# Spokes - 1mm too short or 1mm too long ?



## Pierre (Jan 29, 2004)

When buying spokes from a place that doesn't have the right length (Performance - god forbid ! they mess up orders on spokes pretty much all the time), should I order 1mm too long or 1mm too short ? In practice, I want Revolution spokes, 291mm, to use with an Open pro rim. They have only 290 or 292.

Thanks !

Pierre


----------



## CFBlue (Jun 28, 1999)

*guess*

This is just a guess, but I'd say that since Revolutions stretch more, go a little short. As long as you have plenty of threads to grip, and can at least get the nipples started, you should be ok. Too long and the nipples could bottom out, but I doubt 1 mm would be long enough that the spokes would hit the rim tape. 

I've split the difference and got the same size when left and right called for different sizes on a track hub and it was ok. Could hardly tell.

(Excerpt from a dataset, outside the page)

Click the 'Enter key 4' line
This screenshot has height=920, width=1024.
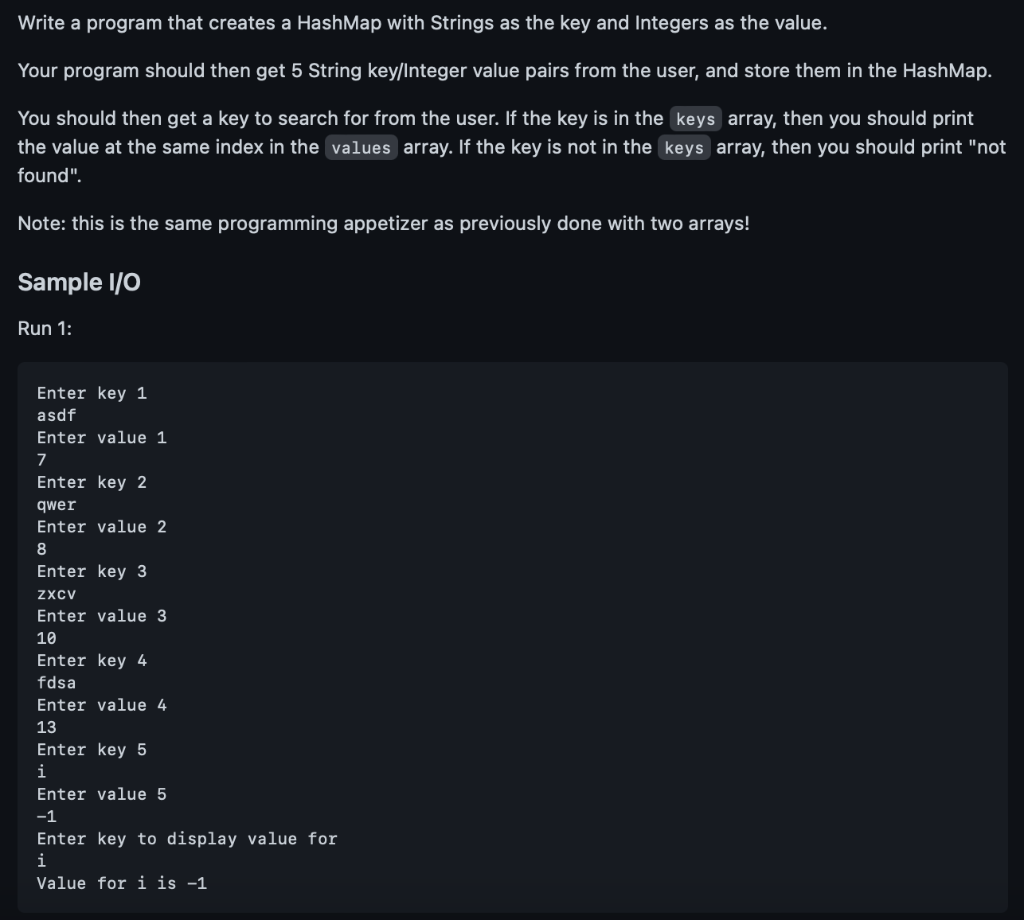[91, 660]
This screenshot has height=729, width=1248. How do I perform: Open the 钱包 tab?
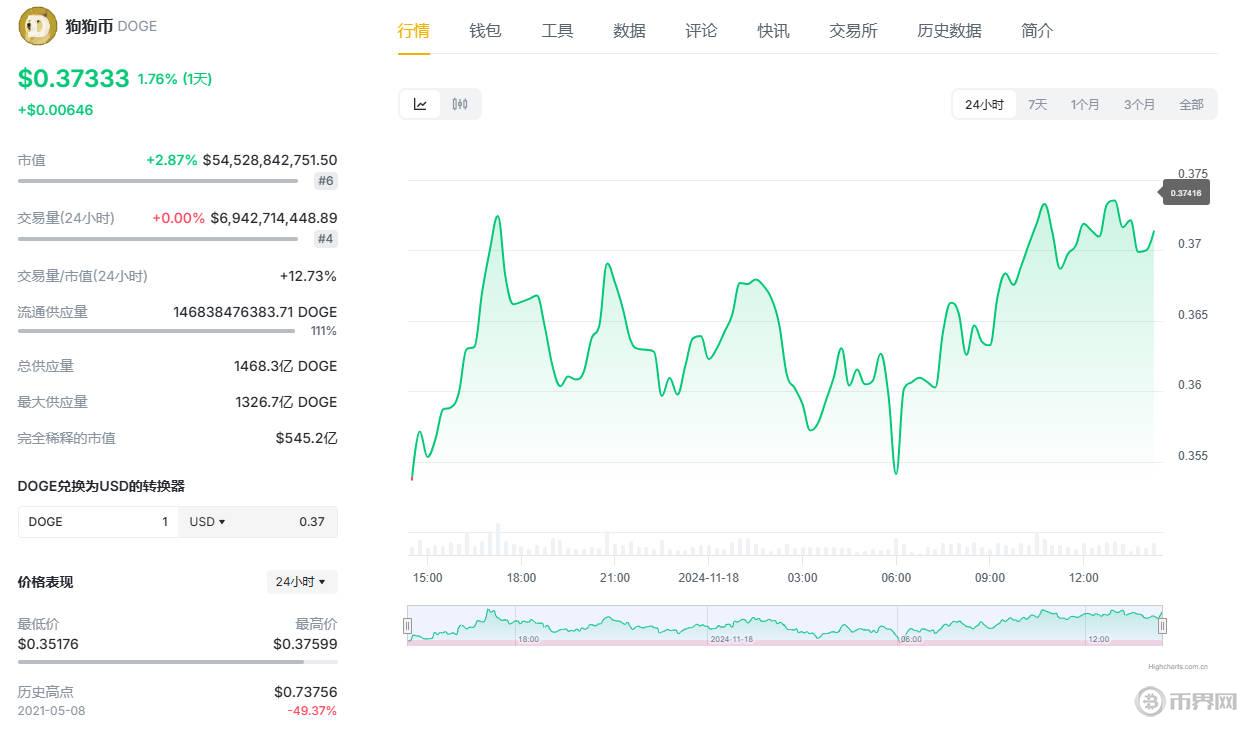(x=485, y=31)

Nonetheless, if someone really knows the answer to this, I'll readily defer.

Doug



Pierre said:


> When buying spokes from a place that doesn't have the right length (Performance - god forbid ! they mess up orders on spokes pretty much all the time), should I order 1mm too long or 1mm too short ? In practice, I want Revolution spokes, 291mm, to use with an Open pro rim. They have only 290 or 292.
> 
> Thanks !
> 
> Pierre


----------



## turbomatic73 (Jan 22, 2004)

*yep*

i'd probably go one 1mm below. sometimes when spokes are too long they end up bottoming out on the nipple they are a pain to turn. 

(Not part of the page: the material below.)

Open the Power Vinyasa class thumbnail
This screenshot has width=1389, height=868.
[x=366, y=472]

plus, over a 32 spoke wheel you will be saving the weight of over 3 centimeters of spoke material...AND THAT'S ROTATING WEIGHT!!!!


----------



## russw19 (Nov 27, 2002)

Pierre said:


> When buying spokes from a place that doesn't have the right length (Performance - god forbid ! they mess up orders on spokes pretty much all the time), should I order 1mm too long or 1mm too short ? In practice, I want Revolution spokes, 291mm, to use with an Open pro rim. They have only 290 or 292.
> 
> Thanks !
> 
> Pierre



Longer. If you have to pick one, go longer. It's better to have more of the spoke threaded into the nipple than the other way around. There are a few times when this is not true, but most of the time, go longer. If your rims are double walled, go long. If they are single walled and longer will make the spoke come thru the nipple and puncture your tube or if the spoke will bottom out on the nipple so you can't tighten it. If neither of those is happening, go longer between the two.

Russ


----------



## jw25 (Feb 23, 2004)

Well, it depends on your spoke calculator. I use Spocalc, which has been pretty much spot-on, giving me full threading of the nipples when up to tension. 
It gives spoke length to the tenth of a millimeter, so I always round down. Spokes stretch a bit when built, and having the spoke a fraction of a mm. shorter won't make much difference. If I were to round up, there's a chance, however slight, that the threads might bottom out before optimal tension can be reached. 
So, I'd say shorter, but qualify it with the above. If you've got measurements to the tenth, then use your judgement - half a mm off is better than 2, either way.
Or use a different spoke supplier. I've had great luck with Mike at oddsandendos.com and Thorsten at thorusa.com. Mike sells Wheelsmith, Thorsten Sapim, and both at very competitive rates. They also stock or will get the exact length you need, and no sales tax uless you're in Florida or Illinois, respectively.
Jon.


----------



## Al1943 (Jun 23, 2003)

*Spoke Length*

Doug's got it right. With Revolutions shorter is better than longer. I had some bottom out.
~Al


----------



## Dave_Stohler (Jan 22, 2004)

Shorter is better than longer *provided that* there are at least 6 threads inside the nipple.


----------